(فصل)
وجلود الميتة تطهر بالدباغ إلا جلد الكلب والخنزير وما تولد منهما
أو من أحدهما وعظم الميتة وشعرها نجس إلا الآدمي. ولا يجوز استعمال أواني
الذهب والفضة ويجوز استعمال غيرهما من الأواني.
Terjemah:
Kulit bangkai dapat suci dengan disamak kecuali kulit anjing dan babi
dan hewan yang terlahir dari keduanya atau dari salah satunya. Adapun
tulang bangkai itu najis kecuali tulang mayat manusia. Tidak boleh
menggunakan wadah yang terbuat dari emas dan perak.
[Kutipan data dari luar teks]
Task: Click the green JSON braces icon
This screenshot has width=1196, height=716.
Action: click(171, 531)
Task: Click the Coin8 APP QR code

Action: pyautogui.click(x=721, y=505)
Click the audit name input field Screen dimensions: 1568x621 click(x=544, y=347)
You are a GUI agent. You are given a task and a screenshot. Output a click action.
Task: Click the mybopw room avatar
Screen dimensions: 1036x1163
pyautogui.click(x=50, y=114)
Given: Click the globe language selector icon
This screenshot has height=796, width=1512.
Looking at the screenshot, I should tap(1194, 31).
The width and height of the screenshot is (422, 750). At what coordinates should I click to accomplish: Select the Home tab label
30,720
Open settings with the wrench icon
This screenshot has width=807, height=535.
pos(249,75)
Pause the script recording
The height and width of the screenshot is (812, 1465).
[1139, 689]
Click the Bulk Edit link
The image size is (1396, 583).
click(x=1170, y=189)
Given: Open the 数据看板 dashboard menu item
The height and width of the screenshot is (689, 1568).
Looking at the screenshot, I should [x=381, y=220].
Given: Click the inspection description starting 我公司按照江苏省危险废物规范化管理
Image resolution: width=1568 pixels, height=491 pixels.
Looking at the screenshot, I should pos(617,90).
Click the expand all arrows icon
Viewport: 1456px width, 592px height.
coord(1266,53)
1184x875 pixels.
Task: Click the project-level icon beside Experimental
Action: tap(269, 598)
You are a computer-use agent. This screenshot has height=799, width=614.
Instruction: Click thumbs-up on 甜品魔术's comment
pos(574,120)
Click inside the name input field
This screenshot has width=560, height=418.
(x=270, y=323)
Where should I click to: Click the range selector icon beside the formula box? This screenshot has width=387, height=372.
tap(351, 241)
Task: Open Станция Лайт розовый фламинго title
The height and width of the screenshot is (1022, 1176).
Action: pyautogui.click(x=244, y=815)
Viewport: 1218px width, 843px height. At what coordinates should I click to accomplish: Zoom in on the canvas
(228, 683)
Boleh menggunakan
wadah yang selain dari emas dan perak.
Samak kulit bangkai
1-وَعَنِ
ابْنِ عَبَّاسٍ رَضِيَ الْلَّهُ عَنْهُمَا قَالَ: قَالَ رَسُولُ الْلَّهِ - صلى
الله عليه وسلم - إِذَا دُبِغَ الْإِهَابُ فَقَدْ طَهُرَ - أَخْرَجَهُ مُسْلِمٌ .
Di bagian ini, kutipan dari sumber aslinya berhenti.